[Pixel coordinate grounding data]
▼

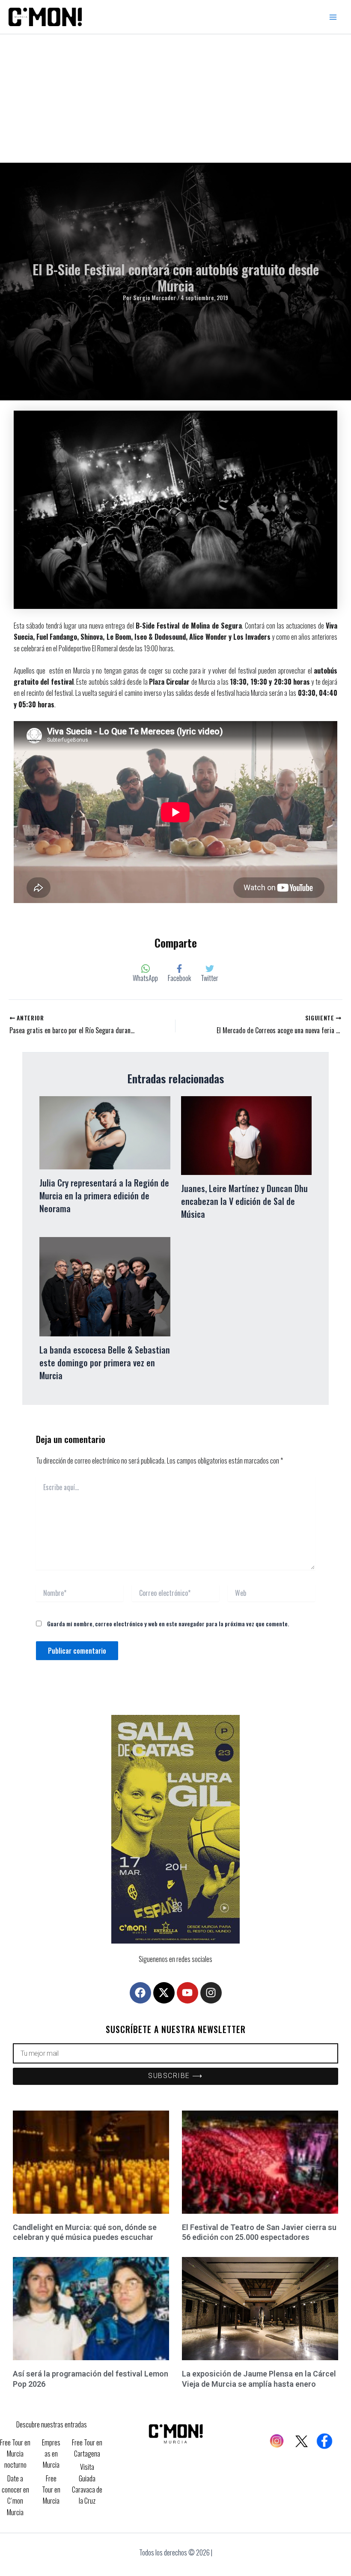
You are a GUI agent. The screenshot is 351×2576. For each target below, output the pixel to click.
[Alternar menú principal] (333, 17)
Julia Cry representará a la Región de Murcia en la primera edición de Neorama (104, 1195)
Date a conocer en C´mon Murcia (15, 2495)
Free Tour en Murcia (51, 2489)
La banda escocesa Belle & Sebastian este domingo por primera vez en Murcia (104, 1362)
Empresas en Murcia (51, 2453)
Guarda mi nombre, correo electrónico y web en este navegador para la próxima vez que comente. (168, 1623)
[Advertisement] (175, 98)
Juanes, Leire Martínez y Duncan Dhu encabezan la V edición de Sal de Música (244, 1201)
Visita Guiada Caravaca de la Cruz (87, 2484)
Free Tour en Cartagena (87, 2448)
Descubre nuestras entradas (51, 2424)
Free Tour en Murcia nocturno (15, 2453)
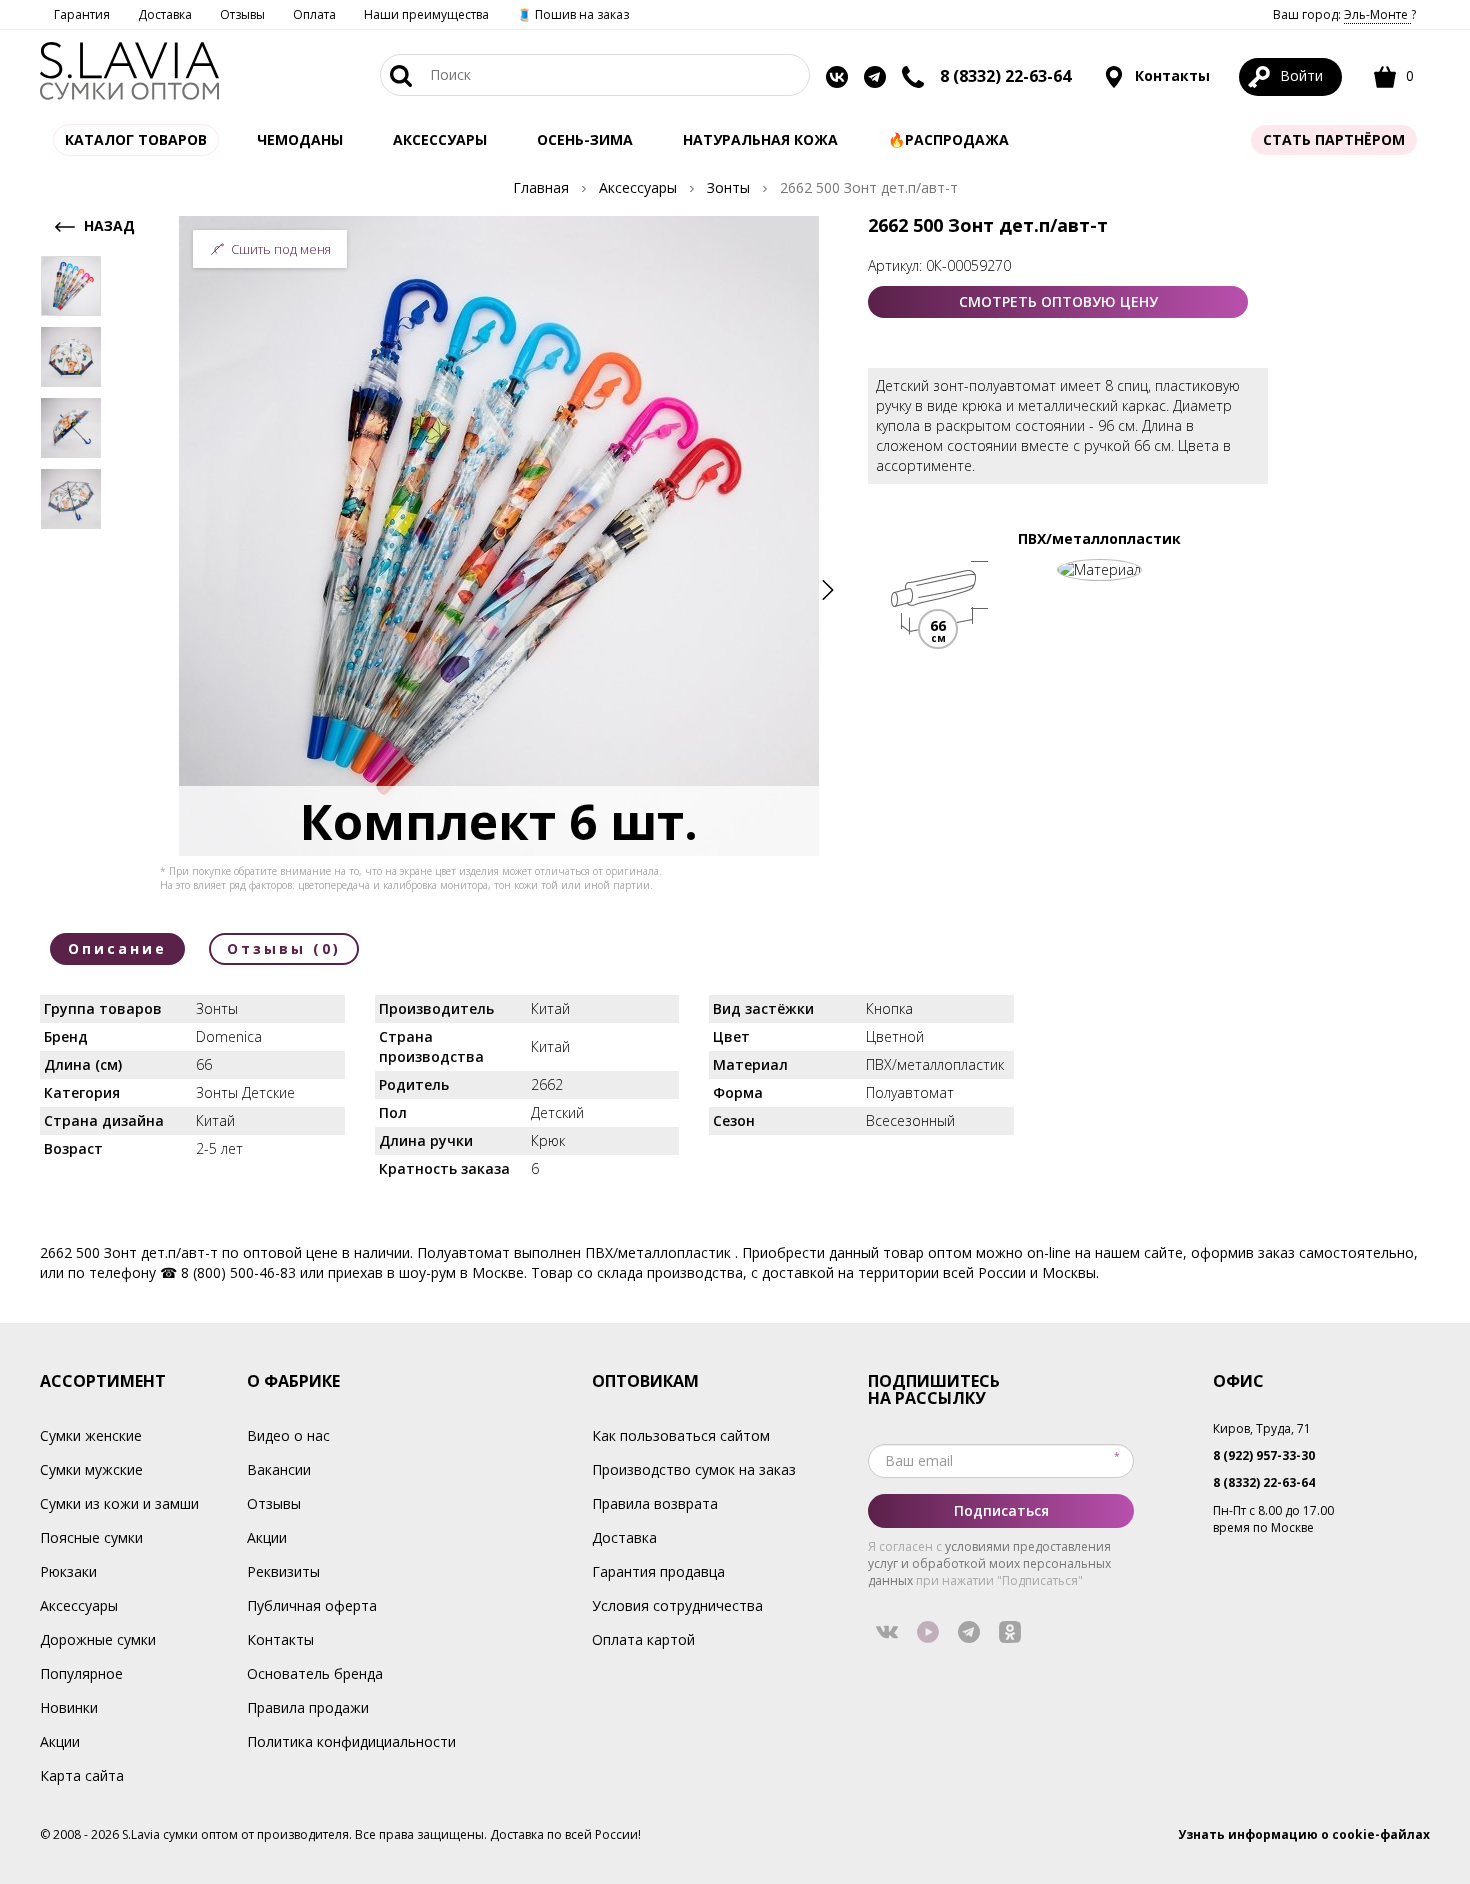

▲

**How to complete this task**
No pictures belong in the output. It should reproduce exactly the lines from the one containing "Visita Guiada Caravaca de la Cruz (87, 2484)" through the end of the data, both ends included.

**Response to this exercise**
Visita Guiada Caravaca de la Cruz (87, 2484)
Free Tour en Cartagena (87, 2448)
Descubre nuestras entradas (51, 2424)
Free Tour en Murcia nocturno (15, 2453)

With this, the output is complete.